→ **WHAT TO DO**
Below are the records; copy exactly the lines from the first through the one containing "You are a computer-use", both included, and leave out the pictures.

→ **Dataset records**
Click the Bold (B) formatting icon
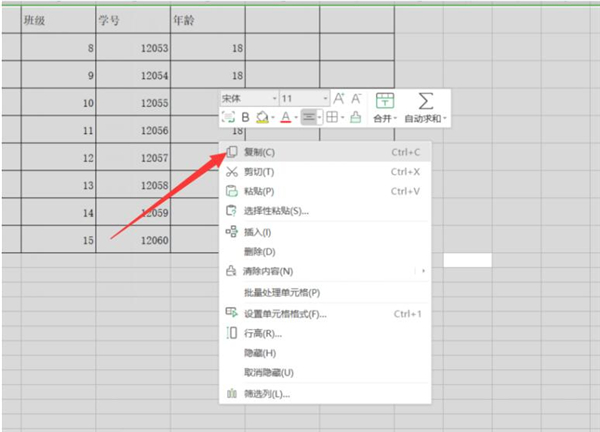This screenshot has width=600, height=432. click(245, 117)
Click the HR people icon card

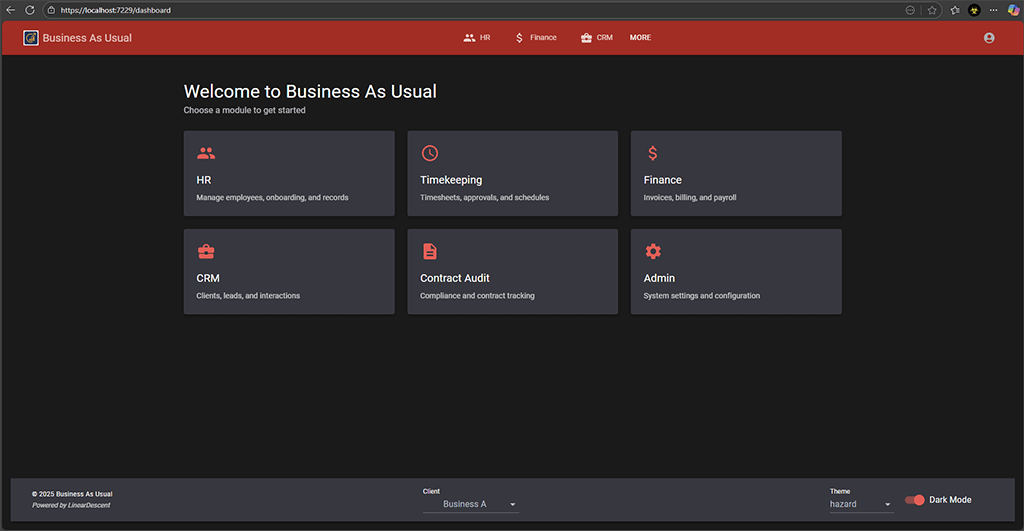click(x=206, y=153)
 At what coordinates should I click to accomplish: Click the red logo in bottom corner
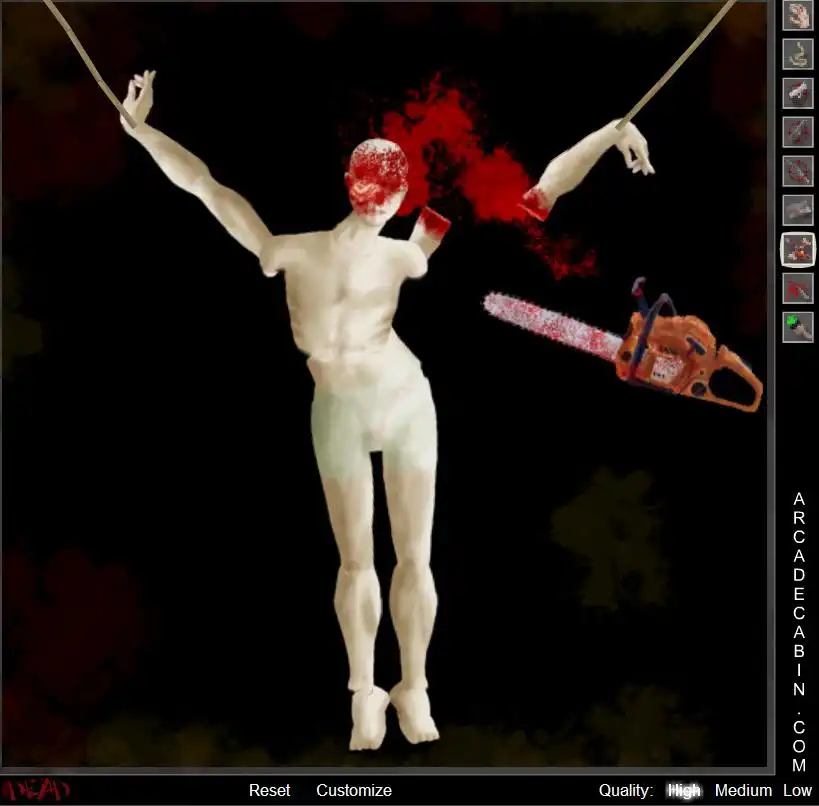[35, 790]
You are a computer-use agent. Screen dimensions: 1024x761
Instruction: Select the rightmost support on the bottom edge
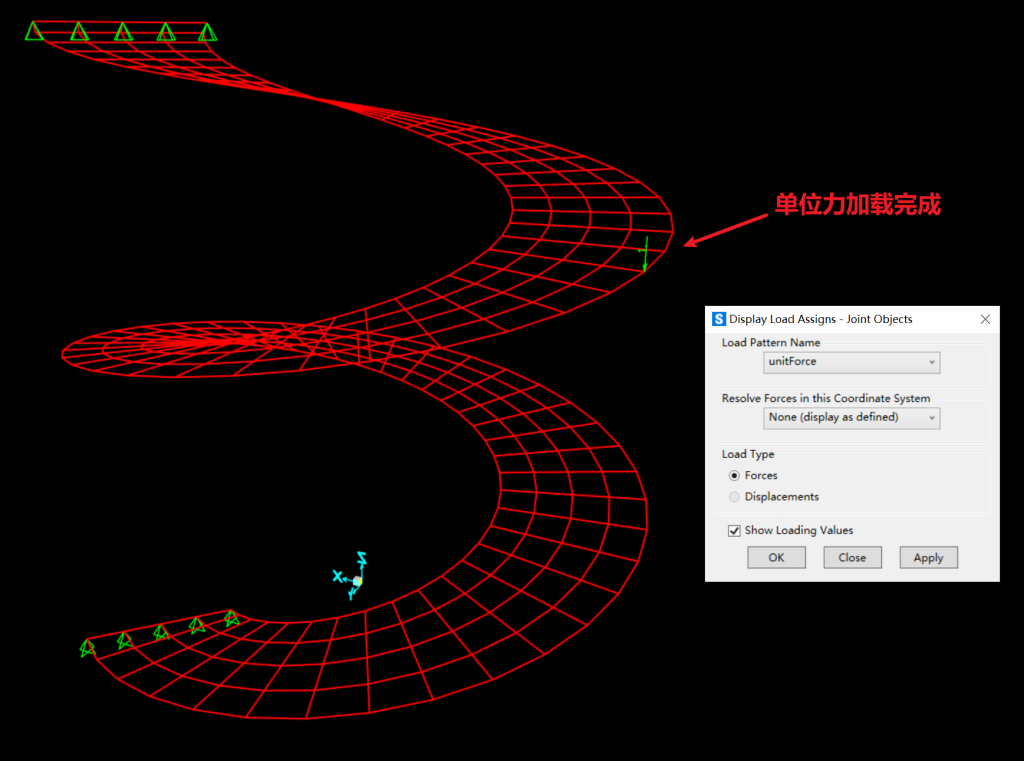pyautogui.click(x=231, y=619)
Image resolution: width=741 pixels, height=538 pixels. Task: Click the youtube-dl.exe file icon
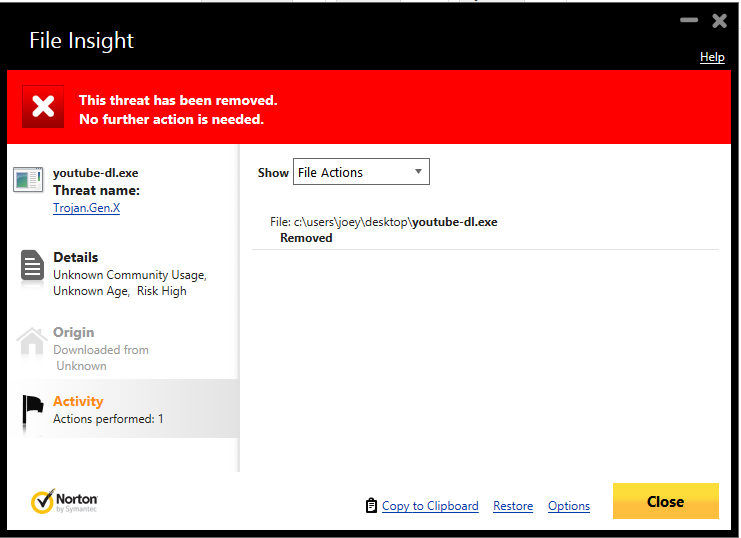[x=28, y=181]
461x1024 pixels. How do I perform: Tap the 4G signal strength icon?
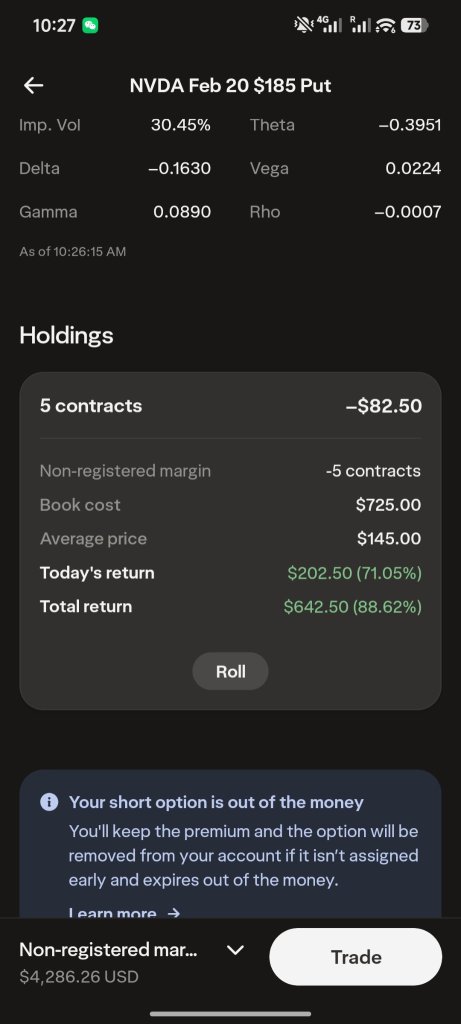click(330, 25)
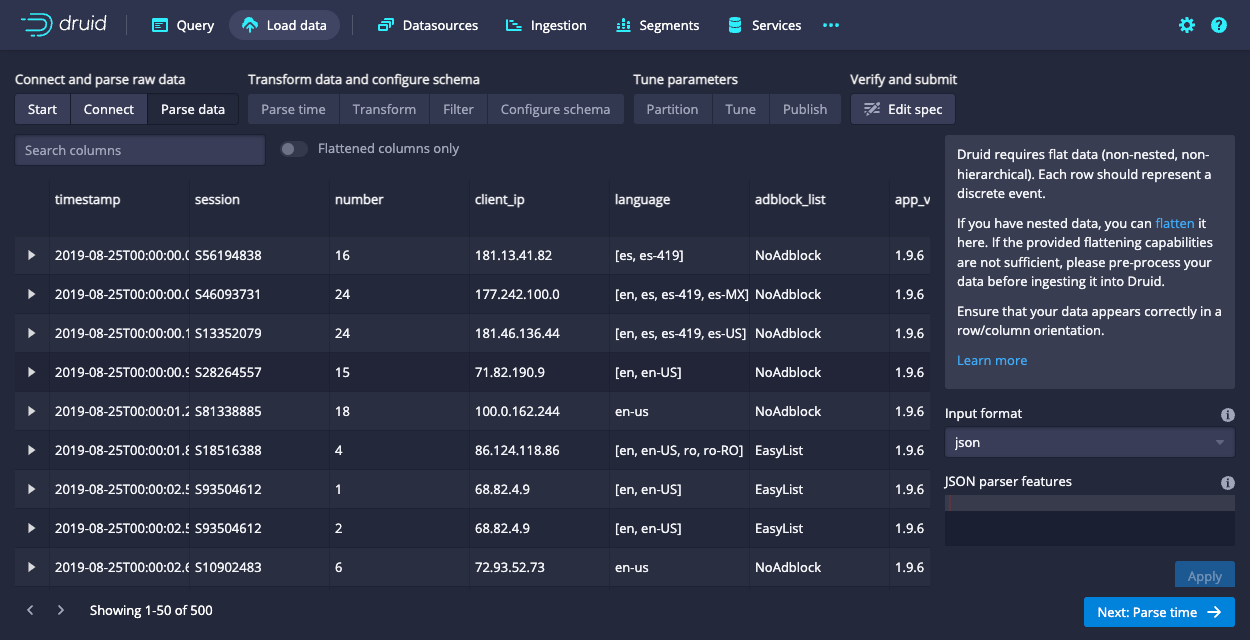Expand the row for session S46093731
This screenshot has height=640, width=1250.
tap(31, 294)
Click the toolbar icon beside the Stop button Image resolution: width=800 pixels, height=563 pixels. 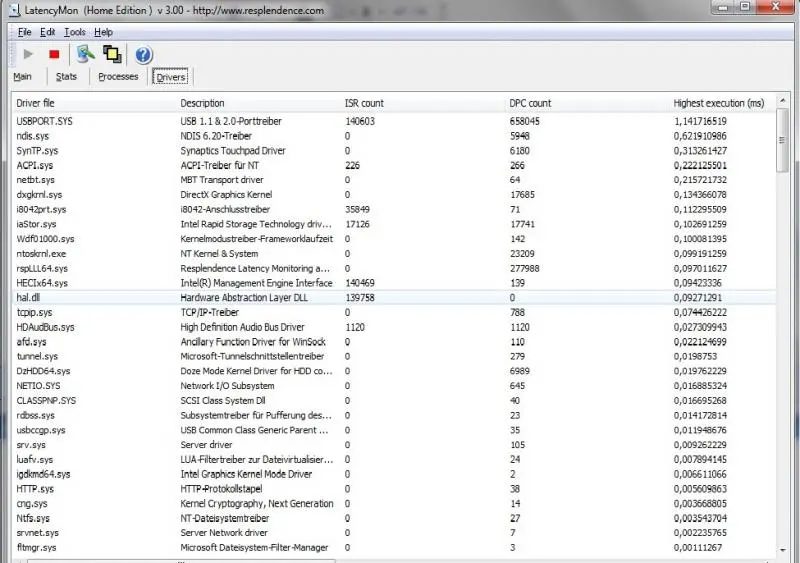coord(86,54)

→ **RESULT OF THE TASK**
Click the Bold (B) formatting icon
This screenshot has width=600, height=432. click(245, 117)
Click the HR people icon card

click(x=206, y=153)
 At what coordinates should I click to accomplish: Click the red logo in bottom corner
[35, 790]
You are a computer-use agent. Screen dimensions: 1024x761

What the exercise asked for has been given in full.